Anthropic Launches Claude Code Security to Hunt Software Vulnerabilities Humans Miss

AI That Reads Code Like a Human Security Researcher

Anthropic launched Claude Code Security on February 20 as a limited research preview for Enterprise and Team customers. Unlike traditional static analysis tools, the system uses Claude Opus 4.6 to reason about code the way a human security researcher would, mapping how application components interact and tracing data flows to detect complex vulnerabilities that pattern-matching tools miss.

How It Works

Claude Code Security scans entire codebases, identifies business logic flaws and access-control issues, assigns severity and confidence ratings to each finding, and suggests targeted patches — all requiring human approval before any change is applied. A multi-stage verification pipeline filters false positives before results reach the review dashboard.

Over 500 Undetected Vulnerabilities Found in Production Code

Using the tool on production open-source codebases, Anthropic reports finding more than 500 vulnerabilities that had gone undetected for decades despite years of expert review. Maintainers of open-source repositories can apply for expedited free access.

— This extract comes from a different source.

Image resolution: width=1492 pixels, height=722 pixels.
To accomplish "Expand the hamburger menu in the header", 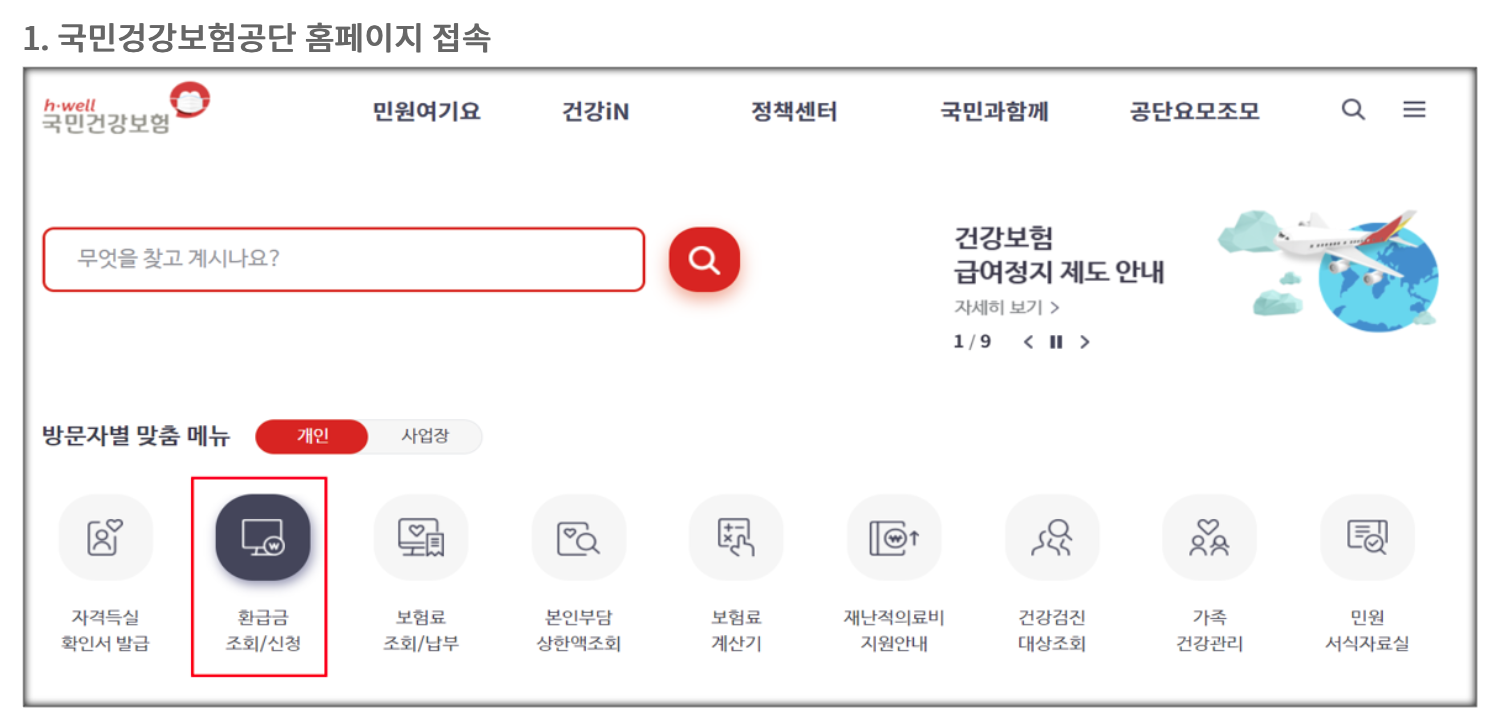I will point(1414,111).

Cybersecurity Stocks Drop on Launch Day

The announcement triggered an immediate market reaction: CrowdStrike fell 6.8%, Okta dropped 9.2%, SailPoint shed more than 9%, and Cloudflare slid nearly 7% — wiping billions from the sector in hours. The sell-off reflects investor concern that AI-powered security tooling could disrupt incumbent cybersecurity software vendors.

Claude Code Security is currently available only to Enterprise and Team customers; no broader rollout date has been announced.